The data showed that female graduates are starting out on an average salary of £21,000 whilst male graduate salaries are averaging at £24,000. This is an increase of £1,000 on the report from the previous year, suggesting that gender inequality is still rife in the world of graduate employment.
High unemployment in Computer Sciences
The degree subjects with the highest levels of unemployment were Computer Science (9.2%), Mass communication and Documentation (aka Media Studies, Journalism and Publishing – 7.6%) and Physical Sciences (7.3%).
In contrast, the degree subjects with the highest employment rates were Veterinary Science (92.8%), Education (89.4%) and Medicine & Dentistry (89.7%).

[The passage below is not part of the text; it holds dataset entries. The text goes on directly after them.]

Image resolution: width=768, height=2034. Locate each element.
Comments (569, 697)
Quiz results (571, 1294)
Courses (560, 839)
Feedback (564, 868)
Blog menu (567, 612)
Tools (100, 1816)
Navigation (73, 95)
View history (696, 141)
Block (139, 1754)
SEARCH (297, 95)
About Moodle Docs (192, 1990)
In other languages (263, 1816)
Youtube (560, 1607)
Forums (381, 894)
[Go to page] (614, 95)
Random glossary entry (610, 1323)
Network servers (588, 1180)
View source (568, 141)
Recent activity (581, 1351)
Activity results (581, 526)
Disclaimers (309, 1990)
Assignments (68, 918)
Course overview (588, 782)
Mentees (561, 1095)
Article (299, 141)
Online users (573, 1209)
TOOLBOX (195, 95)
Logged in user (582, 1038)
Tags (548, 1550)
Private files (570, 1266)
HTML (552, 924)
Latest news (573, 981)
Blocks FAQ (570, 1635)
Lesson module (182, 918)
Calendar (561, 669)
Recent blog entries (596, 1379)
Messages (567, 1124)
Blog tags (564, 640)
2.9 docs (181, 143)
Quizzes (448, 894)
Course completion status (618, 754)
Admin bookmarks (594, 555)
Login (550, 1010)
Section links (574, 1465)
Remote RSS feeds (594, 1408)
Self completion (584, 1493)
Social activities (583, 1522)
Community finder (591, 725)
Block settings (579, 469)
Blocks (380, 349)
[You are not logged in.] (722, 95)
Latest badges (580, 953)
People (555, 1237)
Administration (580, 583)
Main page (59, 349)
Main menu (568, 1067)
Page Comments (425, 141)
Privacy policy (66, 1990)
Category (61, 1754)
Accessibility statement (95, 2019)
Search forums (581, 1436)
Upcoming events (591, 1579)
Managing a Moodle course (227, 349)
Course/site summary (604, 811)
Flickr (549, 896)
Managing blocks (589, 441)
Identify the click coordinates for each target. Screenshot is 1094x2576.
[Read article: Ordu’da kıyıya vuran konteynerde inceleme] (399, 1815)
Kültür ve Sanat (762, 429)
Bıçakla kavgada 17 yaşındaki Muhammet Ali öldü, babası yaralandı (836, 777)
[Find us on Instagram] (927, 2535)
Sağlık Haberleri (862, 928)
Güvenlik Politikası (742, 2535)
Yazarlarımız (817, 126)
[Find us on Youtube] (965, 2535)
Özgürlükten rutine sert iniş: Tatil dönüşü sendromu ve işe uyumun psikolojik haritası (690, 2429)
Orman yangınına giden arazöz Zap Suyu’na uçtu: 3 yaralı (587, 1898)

5.6% are taking up self-employment
Interestingly, the survey found that as much as 5% of uni leavers were moving into self-employment or taking on freelance work in their specialist area.
Not only this, but 0.6% (that’s almost 2000 of the young people surveyed) were in the process of starting their own business!
Our problem with the report
Our slight issue with the report is that breaking all job positions down into either ‘professional’ or ‘non-professional’ categories in a 2016 job market isn't so straight forward.
The distinction between professional and non-professional jobs is known to be fuzzy, as traditionally it comes down to those jobs that require ‘mental work’ or specific educational training as opposed to jobs that require little mental labour or don’t require a degree.
However, many would argue that today’s job market is a bit too complex for these kinds of distinctions. For example, HESA’s report considers administrative, secretarial and clerk jobs as ‘non-professional’, despite the fact that a university degree is often required to land a job in these fields.
Also, the data is based on what students were doing just six months after graduation, which is a relatively short time to base the report on.
Many graduates could be a period of transition, or working in an unrelated field temporarily whilst waiting for a grad scheme to begin if they missed the January deadlines.
Therefore, we’d be tempted to think that the results could look quite different if graduates were asked the same questions a year after graduation as opposed to just six months.